- WHAT YOU ARE ASKED TO DO -
Can you copy out the lines of the listing starting at the line containing "1440x810 pixels." and ending at the line containing "Action: click(x=309, y=679)", both included, without changing a character?

- EXTRACTED DATA -

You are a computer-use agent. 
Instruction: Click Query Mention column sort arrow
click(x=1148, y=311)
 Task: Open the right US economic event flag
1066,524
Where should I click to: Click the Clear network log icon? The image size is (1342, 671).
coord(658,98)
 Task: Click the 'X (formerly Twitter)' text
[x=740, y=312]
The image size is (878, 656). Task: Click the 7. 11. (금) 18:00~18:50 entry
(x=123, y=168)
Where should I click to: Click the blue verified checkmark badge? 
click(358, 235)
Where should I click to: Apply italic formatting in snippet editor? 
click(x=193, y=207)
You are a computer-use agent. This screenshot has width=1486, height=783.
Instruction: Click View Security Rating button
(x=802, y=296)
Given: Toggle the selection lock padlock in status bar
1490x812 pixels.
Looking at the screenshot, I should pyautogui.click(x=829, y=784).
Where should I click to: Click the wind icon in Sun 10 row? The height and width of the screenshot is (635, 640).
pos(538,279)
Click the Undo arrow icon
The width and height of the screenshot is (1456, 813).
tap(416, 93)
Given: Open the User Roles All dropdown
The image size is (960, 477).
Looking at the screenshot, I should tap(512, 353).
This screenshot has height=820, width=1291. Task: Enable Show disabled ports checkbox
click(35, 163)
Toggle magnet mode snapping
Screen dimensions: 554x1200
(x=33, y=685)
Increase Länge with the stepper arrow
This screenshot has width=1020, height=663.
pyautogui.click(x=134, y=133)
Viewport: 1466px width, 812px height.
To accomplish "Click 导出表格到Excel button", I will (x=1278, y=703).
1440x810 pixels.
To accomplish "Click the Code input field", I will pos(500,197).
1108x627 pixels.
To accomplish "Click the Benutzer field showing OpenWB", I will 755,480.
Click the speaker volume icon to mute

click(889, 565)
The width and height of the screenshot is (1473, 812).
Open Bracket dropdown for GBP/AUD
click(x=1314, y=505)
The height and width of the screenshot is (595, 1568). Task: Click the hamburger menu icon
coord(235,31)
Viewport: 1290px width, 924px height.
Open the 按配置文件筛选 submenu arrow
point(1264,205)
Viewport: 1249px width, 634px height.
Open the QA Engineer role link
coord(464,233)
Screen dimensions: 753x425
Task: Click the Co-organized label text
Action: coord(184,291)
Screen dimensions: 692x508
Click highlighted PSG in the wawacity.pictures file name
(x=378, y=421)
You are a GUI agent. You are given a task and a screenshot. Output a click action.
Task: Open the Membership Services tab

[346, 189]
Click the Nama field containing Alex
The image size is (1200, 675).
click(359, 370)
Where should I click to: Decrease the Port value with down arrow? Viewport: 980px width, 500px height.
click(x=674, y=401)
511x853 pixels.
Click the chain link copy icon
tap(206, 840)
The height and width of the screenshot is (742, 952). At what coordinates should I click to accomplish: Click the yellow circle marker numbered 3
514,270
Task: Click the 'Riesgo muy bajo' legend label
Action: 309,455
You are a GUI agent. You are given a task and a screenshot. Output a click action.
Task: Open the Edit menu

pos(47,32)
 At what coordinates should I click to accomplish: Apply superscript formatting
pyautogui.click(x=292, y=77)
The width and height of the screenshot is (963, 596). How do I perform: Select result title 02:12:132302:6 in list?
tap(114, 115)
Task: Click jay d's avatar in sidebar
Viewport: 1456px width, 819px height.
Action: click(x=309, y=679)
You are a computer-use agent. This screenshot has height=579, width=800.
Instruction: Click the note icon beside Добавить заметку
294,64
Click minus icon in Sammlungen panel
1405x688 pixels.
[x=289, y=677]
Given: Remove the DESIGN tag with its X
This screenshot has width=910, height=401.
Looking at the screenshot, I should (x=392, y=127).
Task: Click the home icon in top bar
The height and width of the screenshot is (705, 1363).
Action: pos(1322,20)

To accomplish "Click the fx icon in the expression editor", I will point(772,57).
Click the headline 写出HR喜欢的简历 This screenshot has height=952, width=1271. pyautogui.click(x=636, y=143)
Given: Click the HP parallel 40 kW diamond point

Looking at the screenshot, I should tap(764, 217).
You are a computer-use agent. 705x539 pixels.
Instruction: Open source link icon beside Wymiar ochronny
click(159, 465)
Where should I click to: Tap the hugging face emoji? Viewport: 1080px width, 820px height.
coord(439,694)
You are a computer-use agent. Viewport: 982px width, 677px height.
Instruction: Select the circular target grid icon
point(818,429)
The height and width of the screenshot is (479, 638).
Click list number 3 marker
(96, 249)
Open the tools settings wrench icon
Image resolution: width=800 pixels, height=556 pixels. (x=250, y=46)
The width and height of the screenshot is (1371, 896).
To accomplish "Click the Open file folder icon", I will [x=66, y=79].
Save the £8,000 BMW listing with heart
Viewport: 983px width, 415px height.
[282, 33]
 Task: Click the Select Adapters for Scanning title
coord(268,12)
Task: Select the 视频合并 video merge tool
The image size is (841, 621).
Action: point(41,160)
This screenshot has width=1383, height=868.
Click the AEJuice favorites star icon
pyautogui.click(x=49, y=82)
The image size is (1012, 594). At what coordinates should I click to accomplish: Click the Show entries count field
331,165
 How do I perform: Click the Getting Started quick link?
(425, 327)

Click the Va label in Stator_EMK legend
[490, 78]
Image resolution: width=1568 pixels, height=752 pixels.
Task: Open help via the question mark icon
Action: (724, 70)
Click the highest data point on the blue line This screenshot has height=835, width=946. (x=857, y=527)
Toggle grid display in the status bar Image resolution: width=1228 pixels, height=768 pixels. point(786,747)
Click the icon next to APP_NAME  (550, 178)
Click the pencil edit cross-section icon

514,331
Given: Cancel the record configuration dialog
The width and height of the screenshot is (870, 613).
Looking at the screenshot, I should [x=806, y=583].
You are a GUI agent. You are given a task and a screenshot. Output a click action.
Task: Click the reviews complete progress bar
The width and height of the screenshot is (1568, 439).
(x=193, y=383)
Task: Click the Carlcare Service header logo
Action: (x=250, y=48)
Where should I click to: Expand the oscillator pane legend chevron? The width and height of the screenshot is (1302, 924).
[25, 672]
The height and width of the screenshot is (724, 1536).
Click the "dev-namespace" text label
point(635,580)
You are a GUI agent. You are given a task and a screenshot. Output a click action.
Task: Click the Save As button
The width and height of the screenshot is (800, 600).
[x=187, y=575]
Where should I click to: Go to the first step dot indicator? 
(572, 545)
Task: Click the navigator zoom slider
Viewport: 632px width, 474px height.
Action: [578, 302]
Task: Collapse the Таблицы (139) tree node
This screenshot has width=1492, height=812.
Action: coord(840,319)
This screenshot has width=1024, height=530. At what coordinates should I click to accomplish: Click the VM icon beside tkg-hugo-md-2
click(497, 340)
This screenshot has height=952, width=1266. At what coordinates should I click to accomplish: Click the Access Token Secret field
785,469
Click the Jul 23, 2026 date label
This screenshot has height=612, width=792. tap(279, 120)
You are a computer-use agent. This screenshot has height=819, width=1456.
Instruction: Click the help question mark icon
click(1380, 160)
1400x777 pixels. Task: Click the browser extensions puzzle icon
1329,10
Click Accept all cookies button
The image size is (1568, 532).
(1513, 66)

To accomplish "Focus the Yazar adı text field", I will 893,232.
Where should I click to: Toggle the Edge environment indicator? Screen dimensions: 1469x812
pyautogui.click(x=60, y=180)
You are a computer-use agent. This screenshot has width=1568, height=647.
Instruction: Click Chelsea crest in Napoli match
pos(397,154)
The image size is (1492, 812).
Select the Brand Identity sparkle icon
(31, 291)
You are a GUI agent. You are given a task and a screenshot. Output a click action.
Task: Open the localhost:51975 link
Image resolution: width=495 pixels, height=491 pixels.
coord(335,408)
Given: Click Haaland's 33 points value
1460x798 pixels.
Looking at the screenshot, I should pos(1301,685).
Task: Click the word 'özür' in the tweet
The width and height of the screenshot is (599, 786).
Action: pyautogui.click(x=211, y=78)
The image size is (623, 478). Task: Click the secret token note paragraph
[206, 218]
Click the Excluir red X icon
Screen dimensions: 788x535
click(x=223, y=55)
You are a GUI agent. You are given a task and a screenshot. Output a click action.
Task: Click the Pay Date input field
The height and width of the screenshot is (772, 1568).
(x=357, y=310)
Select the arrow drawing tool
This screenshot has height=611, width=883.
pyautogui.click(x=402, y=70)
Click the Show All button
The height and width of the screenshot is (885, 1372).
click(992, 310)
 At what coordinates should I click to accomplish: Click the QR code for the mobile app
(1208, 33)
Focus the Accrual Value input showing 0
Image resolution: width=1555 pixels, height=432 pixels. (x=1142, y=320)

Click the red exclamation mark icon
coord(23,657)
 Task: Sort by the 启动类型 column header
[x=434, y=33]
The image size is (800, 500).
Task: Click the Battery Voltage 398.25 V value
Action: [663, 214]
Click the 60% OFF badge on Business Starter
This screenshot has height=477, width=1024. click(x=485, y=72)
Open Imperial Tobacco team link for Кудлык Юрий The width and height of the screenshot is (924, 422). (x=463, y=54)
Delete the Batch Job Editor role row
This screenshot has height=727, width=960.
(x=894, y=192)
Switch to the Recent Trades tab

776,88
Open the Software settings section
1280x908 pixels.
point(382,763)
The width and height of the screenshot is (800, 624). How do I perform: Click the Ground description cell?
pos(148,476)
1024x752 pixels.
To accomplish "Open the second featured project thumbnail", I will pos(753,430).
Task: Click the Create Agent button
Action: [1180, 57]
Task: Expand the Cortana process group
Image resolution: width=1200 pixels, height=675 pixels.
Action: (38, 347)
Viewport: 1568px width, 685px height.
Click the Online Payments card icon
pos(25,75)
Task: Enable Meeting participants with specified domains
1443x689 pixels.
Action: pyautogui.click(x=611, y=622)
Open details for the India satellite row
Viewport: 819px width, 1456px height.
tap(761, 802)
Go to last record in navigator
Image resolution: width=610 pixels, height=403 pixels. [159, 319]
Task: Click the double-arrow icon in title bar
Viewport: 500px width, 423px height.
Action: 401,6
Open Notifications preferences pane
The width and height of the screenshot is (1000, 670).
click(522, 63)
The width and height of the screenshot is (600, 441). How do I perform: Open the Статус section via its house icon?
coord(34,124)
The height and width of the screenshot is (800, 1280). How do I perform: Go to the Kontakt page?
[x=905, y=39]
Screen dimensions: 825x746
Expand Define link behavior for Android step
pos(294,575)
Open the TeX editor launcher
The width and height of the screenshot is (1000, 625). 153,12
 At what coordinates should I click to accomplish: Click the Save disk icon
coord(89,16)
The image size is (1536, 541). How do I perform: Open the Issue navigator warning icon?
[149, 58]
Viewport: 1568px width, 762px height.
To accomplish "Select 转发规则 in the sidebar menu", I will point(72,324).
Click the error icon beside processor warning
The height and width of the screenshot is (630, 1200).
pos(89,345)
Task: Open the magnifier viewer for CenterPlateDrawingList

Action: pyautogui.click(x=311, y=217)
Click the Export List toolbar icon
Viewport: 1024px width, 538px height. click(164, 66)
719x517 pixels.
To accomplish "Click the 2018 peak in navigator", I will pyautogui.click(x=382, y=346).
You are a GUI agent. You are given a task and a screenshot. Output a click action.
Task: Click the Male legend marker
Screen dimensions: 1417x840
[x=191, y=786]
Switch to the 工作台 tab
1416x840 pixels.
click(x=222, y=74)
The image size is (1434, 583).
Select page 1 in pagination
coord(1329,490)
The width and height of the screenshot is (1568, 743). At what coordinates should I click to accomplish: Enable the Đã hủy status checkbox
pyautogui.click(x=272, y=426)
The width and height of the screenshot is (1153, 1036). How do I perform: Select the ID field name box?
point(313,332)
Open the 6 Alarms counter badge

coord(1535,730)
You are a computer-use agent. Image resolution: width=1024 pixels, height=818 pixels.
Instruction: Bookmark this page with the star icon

- RESULT FOR THIS EXERCISE -
1440x810 pixels.
To accomplish "Click the Code input field", I will pos(500,197).
1108x627 pixels.
To accomplish "Click the Benutzer field showing OpenWB", I will 755,480.
Click the speaker volume icon to mute

click(889, 565)
The width and height of the screenshot is (1473, 812).
Open Bracket dropdown for GBP/AUD
click(x=1314, y=505)
The height and width of the screenshot is (595, 1568). Task: Click the hamburger menu icon
coord(235,31)
Viewport: 1290px width, 924px height.
Open the 按配置文件筛选 submenu arrow
point(1264,205)
Viewport: 1249px width, 634px height.
Open the QA Engineer role link
coord(464,233)
Screen dimensions: 753x425
Task: Click the Co-organized label text
Action: coord(184,291)
Screen dimensions: 692x508
Click highlighted PSG in the wawacity.pictures file name
(x=378, y=421)
You are a GUI agent. You are given a task and a screenshot. Output a click action.
Task: Open the Membership Services tab

[346, 189]
Click the Nama field containing Alex
The image size is (1200, 675).
click(359, 370)
Where should I click to: Decrease the Port value with down arrow? Viewport: 980px width, 500px height.
click(x=674, y=401)
511x853 pixels.
Click the chain link copy icon
tap(206, 840)
The height and width of the screenshot is (742, 952). At what coordinates should I click to accomplish: Click the yellow circle marker numbered 3
514,270
Task: Click the 'Riesgo muy bajo' legend label
Action: 309,455
You are a GUI agent. You are given a task and a screenshot. Output a click action.
Task: Open the Edit menu

pos(47,32)
 At what coordinates should I click to accomplish: Apply superscript formatting
pyautogui.click(x=292, y=77)
The width and height of the screenshot is (963, 596). How do I perform: Select result title 02:12:132302:6 in list?
tap(114, 115)
Task: Click jay d's avatar in sidebar
Viewport: 1456px width, 819px height.
Action: click(x=309, y=679)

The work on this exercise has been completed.